(Saved entries)
^^^^^^^^^^^^^^^^

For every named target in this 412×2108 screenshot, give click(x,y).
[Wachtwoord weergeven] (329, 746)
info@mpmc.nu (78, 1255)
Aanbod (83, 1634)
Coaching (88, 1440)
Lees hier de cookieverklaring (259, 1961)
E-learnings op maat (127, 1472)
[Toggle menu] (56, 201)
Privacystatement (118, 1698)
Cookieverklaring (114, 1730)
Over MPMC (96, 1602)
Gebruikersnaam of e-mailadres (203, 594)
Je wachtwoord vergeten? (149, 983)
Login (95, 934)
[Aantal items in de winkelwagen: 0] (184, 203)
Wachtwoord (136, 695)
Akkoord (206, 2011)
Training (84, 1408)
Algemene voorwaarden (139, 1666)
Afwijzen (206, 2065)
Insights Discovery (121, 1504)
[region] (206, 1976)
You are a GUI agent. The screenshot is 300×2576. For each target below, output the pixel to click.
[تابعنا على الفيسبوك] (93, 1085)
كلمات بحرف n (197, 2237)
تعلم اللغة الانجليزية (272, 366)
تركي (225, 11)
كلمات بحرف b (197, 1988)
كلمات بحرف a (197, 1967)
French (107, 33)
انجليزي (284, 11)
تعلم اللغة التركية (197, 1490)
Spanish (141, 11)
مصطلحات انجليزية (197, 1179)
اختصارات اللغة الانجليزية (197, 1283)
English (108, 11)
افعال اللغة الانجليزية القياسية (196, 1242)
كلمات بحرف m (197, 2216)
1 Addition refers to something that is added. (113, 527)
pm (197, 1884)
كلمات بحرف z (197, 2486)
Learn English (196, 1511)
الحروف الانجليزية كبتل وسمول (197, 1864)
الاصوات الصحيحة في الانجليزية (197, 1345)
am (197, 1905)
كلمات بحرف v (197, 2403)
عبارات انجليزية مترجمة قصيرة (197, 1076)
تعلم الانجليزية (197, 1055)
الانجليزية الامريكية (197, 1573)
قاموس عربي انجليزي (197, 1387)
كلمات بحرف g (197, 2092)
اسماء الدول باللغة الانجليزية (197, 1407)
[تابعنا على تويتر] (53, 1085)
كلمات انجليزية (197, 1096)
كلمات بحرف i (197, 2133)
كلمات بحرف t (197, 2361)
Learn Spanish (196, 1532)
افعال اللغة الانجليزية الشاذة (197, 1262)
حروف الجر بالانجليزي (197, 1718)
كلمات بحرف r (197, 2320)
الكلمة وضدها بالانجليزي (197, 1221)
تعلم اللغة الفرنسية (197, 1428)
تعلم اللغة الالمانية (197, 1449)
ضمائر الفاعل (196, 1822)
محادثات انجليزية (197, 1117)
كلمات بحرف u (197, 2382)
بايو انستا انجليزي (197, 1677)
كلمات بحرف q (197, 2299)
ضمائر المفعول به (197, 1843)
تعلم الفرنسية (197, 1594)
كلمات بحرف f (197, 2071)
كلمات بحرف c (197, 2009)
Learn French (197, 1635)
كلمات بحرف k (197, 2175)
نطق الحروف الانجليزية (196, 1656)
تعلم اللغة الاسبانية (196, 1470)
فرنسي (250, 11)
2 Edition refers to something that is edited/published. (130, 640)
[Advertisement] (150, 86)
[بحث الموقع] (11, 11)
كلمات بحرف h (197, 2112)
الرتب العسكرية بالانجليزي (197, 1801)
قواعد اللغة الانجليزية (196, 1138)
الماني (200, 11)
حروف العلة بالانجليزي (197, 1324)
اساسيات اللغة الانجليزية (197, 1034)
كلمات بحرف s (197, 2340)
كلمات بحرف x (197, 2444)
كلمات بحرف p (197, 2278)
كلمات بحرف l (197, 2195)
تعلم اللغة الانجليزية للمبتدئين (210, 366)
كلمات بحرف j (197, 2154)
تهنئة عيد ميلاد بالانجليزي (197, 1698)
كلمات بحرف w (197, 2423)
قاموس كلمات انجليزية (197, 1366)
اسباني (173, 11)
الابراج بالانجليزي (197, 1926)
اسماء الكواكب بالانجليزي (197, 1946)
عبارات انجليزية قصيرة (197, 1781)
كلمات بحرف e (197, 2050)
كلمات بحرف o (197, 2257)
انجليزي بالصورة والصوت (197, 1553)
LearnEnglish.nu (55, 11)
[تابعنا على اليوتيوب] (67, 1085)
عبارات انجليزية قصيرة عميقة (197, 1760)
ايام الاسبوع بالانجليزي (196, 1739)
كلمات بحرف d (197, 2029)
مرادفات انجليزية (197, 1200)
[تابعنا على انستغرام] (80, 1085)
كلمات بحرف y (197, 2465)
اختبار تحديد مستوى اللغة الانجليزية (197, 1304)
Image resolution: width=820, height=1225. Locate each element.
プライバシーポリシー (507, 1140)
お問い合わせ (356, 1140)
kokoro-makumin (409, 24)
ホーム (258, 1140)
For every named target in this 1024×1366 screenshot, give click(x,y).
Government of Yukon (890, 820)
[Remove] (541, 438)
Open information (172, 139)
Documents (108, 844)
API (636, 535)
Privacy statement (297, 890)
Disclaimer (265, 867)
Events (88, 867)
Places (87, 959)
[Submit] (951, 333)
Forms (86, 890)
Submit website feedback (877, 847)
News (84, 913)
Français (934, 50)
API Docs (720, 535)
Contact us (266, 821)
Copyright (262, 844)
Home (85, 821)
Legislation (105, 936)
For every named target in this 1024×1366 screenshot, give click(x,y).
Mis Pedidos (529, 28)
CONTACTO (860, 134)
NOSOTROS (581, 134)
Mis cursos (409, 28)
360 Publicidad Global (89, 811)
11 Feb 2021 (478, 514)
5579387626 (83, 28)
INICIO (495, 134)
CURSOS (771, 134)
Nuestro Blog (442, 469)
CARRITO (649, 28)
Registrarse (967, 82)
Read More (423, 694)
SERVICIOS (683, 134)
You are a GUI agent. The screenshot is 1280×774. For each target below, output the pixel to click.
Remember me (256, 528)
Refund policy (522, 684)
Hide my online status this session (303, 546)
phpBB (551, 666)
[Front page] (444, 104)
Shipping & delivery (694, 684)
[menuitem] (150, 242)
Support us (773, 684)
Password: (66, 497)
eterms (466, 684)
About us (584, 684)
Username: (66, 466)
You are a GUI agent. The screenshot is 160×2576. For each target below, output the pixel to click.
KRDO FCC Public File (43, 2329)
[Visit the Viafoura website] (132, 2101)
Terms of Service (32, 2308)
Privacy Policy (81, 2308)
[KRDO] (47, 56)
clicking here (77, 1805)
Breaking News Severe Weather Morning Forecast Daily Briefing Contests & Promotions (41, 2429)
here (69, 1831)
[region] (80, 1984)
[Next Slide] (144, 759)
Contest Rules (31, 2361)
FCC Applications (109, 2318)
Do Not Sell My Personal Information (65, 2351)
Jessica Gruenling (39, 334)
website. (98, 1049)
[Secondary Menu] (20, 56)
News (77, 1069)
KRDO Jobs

^^^^^^^^^^^^^^^^

Problem details ->
In the records above, the line with "تعلم اللغة الاسبانية (196, 1470)" marks the start and the line with "اختبار تحديد مستوى" marks the end; copy that stretch exactly, both lines included, and nothing else.

Output for this exercise ->
تعلم اللغة الاسبانية (196, 1470)
فرنسي (250, 11)
2 Edition refers to something that is edited/published. (130, 640)
[Advertisement] (150, 86)
[بحث الموقع] (11, 11)
كلمات بحرف h (197, 2112)
الرتب العسكرية بالانجليزي (197, 1801)
قواعد اللغة الانجليزية (196, 1138)
الماني (200, 11)
حروف العلة بالانجليزي (197, 1324)
اساسيات اللغة الانجليزية (197, 1034)
كلمات بحرف s (197, 2340)
كلمات بحرف x (197, 2444)
كلمات بحرف p (197, 2278)
كلمات بحرف l (197, 2195)
تعلم اللغة الانجليزية للمبتدئين (210, 366)
كلمات بحرف j (197, 2154)
تهنئة عيد ميلاد بالانجليزي (197, 1698)
كلمات بحرف w (197, 2423)
قاموس كلمات انجليزية (197, 1366)
اسباني (173, 11)
الابراج بالانجليزي (197, 1926)
اسماء الكواكب بالانجليزي (197, 1946)
عبارات انجليزية قصيرة (197, 1781)
كلمات بحرف e (197, 2050)
كلمات بحرف o (197, 2257)
انجليزي بالصورة والصوت (197, 1553)
LearnEnglish.nu (55, 11)
[تابعنا على اليوتيوب] (67, 1085)
عبارات انجليزية قصيرة عميقة (197, 1760)
ايام الاسبوع بالانجليزي (196, 1739)
كلمات بحرف d (197, 2029)
مرادفات انجليزية (197, 1200)
[تابعنا على انستغرام] (80, 1085)
كلمات بحرف y (197, 2465)
اختبار تحديد مستوى اللغة الانجليزية (197, 1304)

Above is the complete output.